Cuban State Security Accuses the Writer Rafael Vilches of ‘Inciting the People to Rebellion’

Rafael Vilches was previously summoned by the Cuban political police this Sunday. (Facebook)

14ymedio bigger14ymedio, Havana, 17 May 2021 —  Cuban State Security accused the writer Rafael Vilches of calling for “public disorder” and inciting “the people to a rebellion through social networks” during an interrogation that lasted for more than an hour this Monday in Las Tunas, where he resides.

“The whole time they let me know that it was not a threat, but the first warning,” explained the author in a post on his Facebook profile.

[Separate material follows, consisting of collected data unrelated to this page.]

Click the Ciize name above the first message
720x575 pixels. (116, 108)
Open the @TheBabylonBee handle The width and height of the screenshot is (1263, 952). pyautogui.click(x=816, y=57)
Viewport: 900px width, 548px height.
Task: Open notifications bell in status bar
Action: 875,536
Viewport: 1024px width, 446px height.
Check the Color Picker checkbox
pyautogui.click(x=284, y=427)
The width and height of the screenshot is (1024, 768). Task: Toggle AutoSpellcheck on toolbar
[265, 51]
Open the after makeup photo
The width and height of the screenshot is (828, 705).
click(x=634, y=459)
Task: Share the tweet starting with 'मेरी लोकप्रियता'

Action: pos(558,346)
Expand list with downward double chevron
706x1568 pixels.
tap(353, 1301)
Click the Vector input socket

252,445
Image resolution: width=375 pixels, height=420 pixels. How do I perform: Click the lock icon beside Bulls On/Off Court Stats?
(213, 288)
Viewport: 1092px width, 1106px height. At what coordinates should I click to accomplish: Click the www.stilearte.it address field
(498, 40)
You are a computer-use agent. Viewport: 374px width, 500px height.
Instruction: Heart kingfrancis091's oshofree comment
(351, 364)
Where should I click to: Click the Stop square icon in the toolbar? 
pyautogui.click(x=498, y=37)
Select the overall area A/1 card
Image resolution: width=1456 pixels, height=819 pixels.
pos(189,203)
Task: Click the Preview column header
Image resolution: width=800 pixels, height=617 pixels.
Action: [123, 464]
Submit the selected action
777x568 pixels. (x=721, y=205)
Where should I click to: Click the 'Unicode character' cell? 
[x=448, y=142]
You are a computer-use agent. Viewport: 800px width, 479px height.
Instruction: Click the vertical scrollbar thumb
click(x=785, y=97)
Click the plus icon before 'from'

Vilches added that the agents reproached him for maintaining ties with Rosa María Payá, Mario Félix Lleonart, his friends and other people he does not know, as well as his support for the San Isidro Movement. For all these reasons, they warned him, he can “incur a crime that is punishable by 8 to 10 years in prison.”

According to the testimony of the also poet and journalist, during the “conversation” he acknowledged belonging to the Club of Independent Artists and Writers of Cuba, which was treated by the officers as “a counterrevolutionary group.” continue reading

The agents also warned him that they can confiscate the equipment which he uses to support the “counterrevolution,” an idea that provokes laughter in Vilches. “Actually, I write manuscripts that I later type at the homes of friends who provide me with all their services. I don’t have a phone. So, what are they going to seize from me? My skateboard?”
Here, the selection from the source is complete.